- [GIVEN PASSAGE]:
▼
/certification-dataeng-aws-redshift

AWS Data Warehouse

Primary LanguageJupyter NotebookMIT LicenseMIT

AWS Redshift Data Warehouse


Author: Rodrigo de Alvarenga Mattos

July 16, 2022

Udacity's Data Engineering Nanodegree


Introduction

The objective of this project is to migrate from an on-premises PostgreSQL database to a managed solution using AWS Redshift cloud data warehouse. The raw data will be stored as JSON logs of user activity, extracted and transformed by the ETL pipeline, and then loaded into a set of dimensional tables. AWS Redshift was a good fit for the project requirements since it's easy to integrate with data lakes, databases, and machine learning tools providing superior performance and scalability to analytics applications and ad-hoc queries.


Project Dependencies


# install project requirements
pip install -r requirements.txt

NOTE: Install all python libraries before running the ETL pipeline scripts and the jupyter notebooks.


Project Folder Structure

project
│   README.md
└───src
│   └───etl
│   |   │   create_tables.py
│   |   │   etl.py
|   |   |   sql_queries.py
|   |   |   dwh.cfg
|   |   |   ...
│   └───notebook
│       │   etl.ipynb
│       │   tests.ipynb
└───docs
    └───build
        └───html
            |   index.html

Auto-generate API Documentation

The Sphinx documentation generator was used to build the HTML docs from the source code DOCSTRIGS.


AWS Services and Resources

This is the list of services that have been provisioned in the AWS cloud:

Service Resource Description
IAM Policy Provides S3 Full Access.
IAM Role Redshift service pricipal role.
IAM User Redshift user permissions statement.
S3 Udacity bucket Provided by the workspace environment.
VPC Subnet Group and VPN Gateway Redshift virtual networking environment.
VPC Security Group Redshift inbound and outbound traffic.
Redshift Multi node cluster Cloud data warehouse.

Terraform Infrastructure as a Code

We used Terraform to automate infrastructure provisioning, including servers, network, users, permissions, and security. Please follow the instructions below before running Terraform commands:

  1. Edit the terraform/secret.tfvars file according to your preferred settings:
redshift_database = "dwh"
redshift_user     = "dwhuser"
redshift_password = "xxxxxxxxxxxxxxxxxxxxxxxx"
▲
- [SUPPLIED INFORMATION]:
▼
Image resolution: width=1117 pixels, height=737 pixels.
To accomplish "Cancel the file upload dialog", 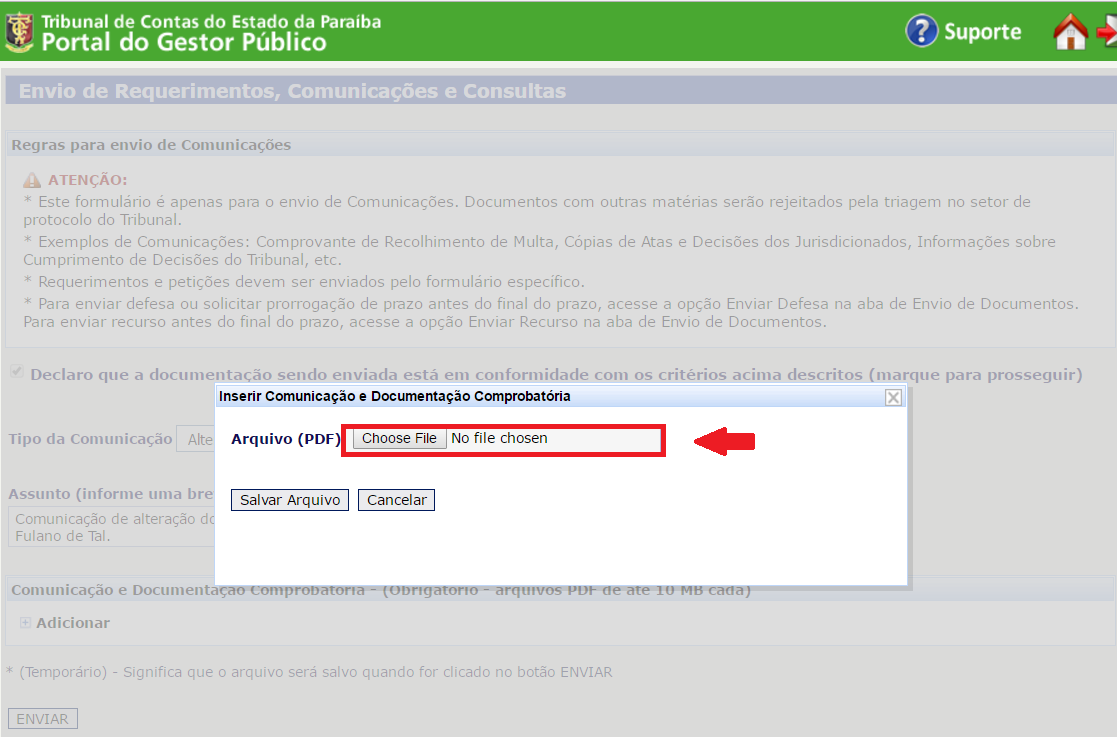I will point(396,500).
▲
- [GIVEN REQUEST 1]:
In the Redshift project page, why was AWS Redshift chosen for this migration?
- [GIVEN REQUEST 2]:
Please extract from the Redshift project page the passage starting at "The Sphinx documentation" and ending at "and outbound traffic.".

- [CORRECT RESULT 1]:
It suited the project requirements because it integrates easily with data lakes, databases, and machine learning tools. It also offers superior performance and scalability for analytics applications and ad-hoc queries.

- [CORRECT RESULT 2]:
The Sphinx documentation generator was used to build the HTML docs from the source code DOCSTRIGS.


AWS Services and Resources

This is the list of services that have been provisioned in the AWS cloud:

Service Resource Description
IAM Policy Provides S3 Full Access.
IAM Role Redshift service pricipal role.
IAM User Redshift user permissions statement.
S3 Udacity bucket Provided by the workspace environment.
VPC Subnet Group and VPN Gateway Redshift virtual networking environment.
VPC Security Group Redshift inbound and outbound traffic.